Il quarto tiro non ha creato molti problemi, mentre il quinto ha rovinato anche il piano b.
La relazione non era chiarissima, di chiodi non se ne vedeva l’ombra, spiegava che la linea andava sulla destra, allora Ivano ha provato a salire un pezzo dopo essersi protetto ma nulla di fatto.
Retromarcia. Ancora qualche metro verso destra e poi ha visto una sosta con cordoni in alto, sembrava la nostra.
Raggiunta a fatica abbiamo realizzato che forse era già un po’ troppo a destra rispetto a quanto disegnato sulla foto della relazione, ma non avevamo più tempo da perdere.
Poco male però, ripartendo per il tiro successivo Ivano dopo pochi metri urla “sosta a spit a destra!”. Adesso era chiaro, eravamo finiti sulla via più a destra della nostra.
Con un ulteriore tiro abbiamo raggiunto la sommità della parete da dove con quattro calate siamo poi rientrati alla base.
Partiti da Pinerolo alle 4,30 siamo rientrati alle 21, che giornata eterna!
La seconda giornata che ci ha portati su questa via è stata ben preparata a tavolino.
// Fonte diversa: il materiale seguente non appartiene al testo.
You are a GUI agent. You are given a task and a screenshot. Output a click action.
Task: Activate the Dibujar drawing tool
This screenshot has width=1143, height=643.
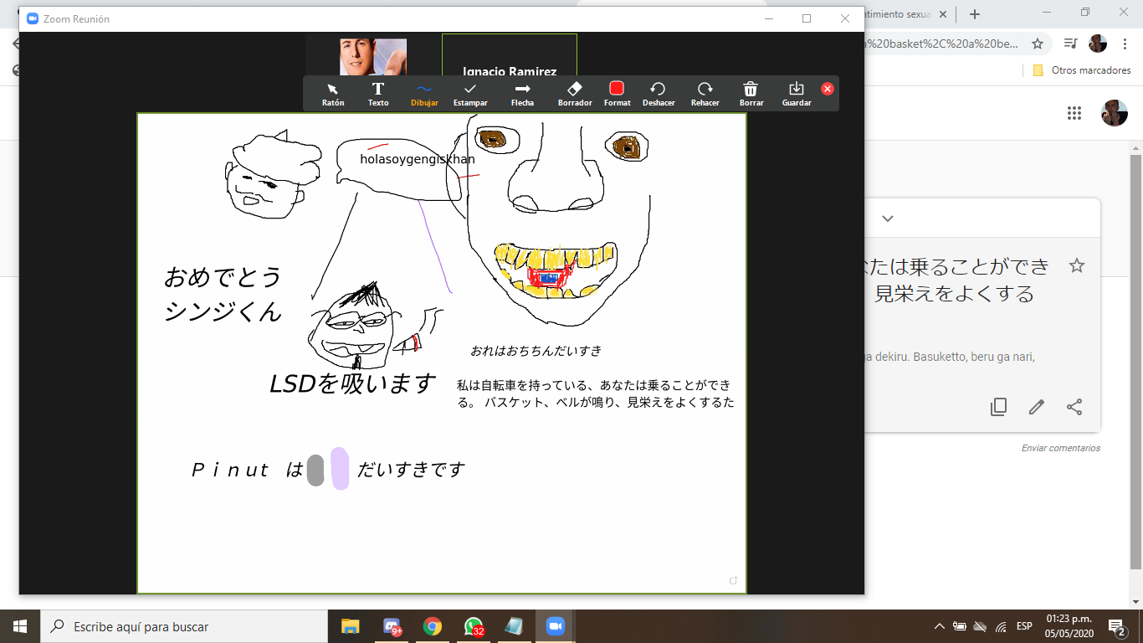(424, 93)
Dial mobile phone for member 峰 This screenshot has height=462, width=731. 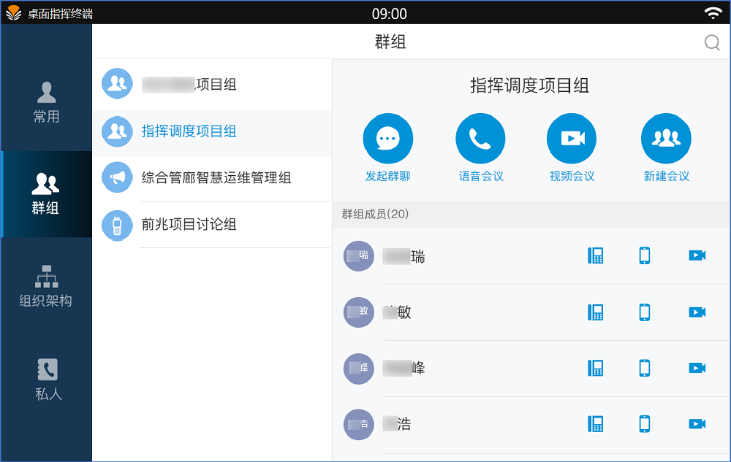(644, 368)
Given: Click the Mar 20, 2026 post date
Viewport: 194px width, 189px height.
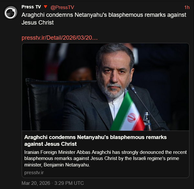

Conoscendo ormai l’autonomia del trapano abbiamo deciso di salire solo fino al quarto tiro per posizionare le due soste e in discesa di pulire e attrezzare alla perfezione i due tiri difficili.
Così è stato!
Nel salire, sempre da secondo, mi sono riusciti in libera proprio i due tiri difficili; questo era già un piccolo traguardo, anche perché erano ancora da pulire.
Mi sono reso immediatamente conto di quanto fossero belle da scalare quelle due lunghezze e di come era davvero necessario ripristinarle.
Dopo aver sistemato le due soste, da programma ci siamo calati, prima io che ho fatto ampie pulizie e poi Ivano che ha sistemato tutti i chiodi necessari testandoli uno ad uno ed ha eliminato molto materiale instabile.
Dopo questa giornata, il nostro progetto iniziava a prendere forma.
L’obbligo di dover tornate una terza volta era dettato dall’autonomia del trapano che non voleva proprio sentire di fare più di quattro fori e nel voler salire la parte alta.
Ancora una volta partenza presto ed essendo alla fine di agosto la mattina si è rivelata molto più fresca.
Arrivati all’attacco abbiamo atteso il sole che ci riscaldasse e siamo partiti.
Con la prima parte sistemata e pulita Ivano ha provato la libera ma, non avendo le volte precedenti avuto modo di provare un po’ i movimenti, due piccoli resting lo hanno fermato, solo momentaneamente.
La via prosegue e stavolta riusciamo a salire il quinto tiro sulla linea giusta che ci porta sotto il grande ed impressionante tetto finale.
Dalla nuova sosta Ivano, come un vero ragno, si arrampica su per la fessura che incide lo strapiombo e dopo alcuni incastri, spaccate e posizioni strambe esce vittorioso dal tetto, che tiro!!!
Ben proteggibile, è comunque più difficile di quanto descritto nella relazione e merita sicuramente la sua salita.
Il gioco è fatto e la via è terminata, rimane solo più la voglia di Ivano di liberare quei due tiri là sotto.
Dopo la spettacolare calata nel vuoto dal bordo del tetto raggiungiamo con un paio di ulteriori calate le soste dei dei primi tiri. L’ora non è tarda e allora Ivano risale e libera finalmente i due tiri gradandoli 6c+, mentre io gli avevo dato 6c considerando il fatto che li avevo scalati sempre da secondo.
Il progetto si è concluso nel modo che speravamo, ovvero poter garantire ad altri scalatori la possibilità di salire questa magnifica via, con la sicurezza adeguata per il tipo di difficoltà e ingaggio che richiede.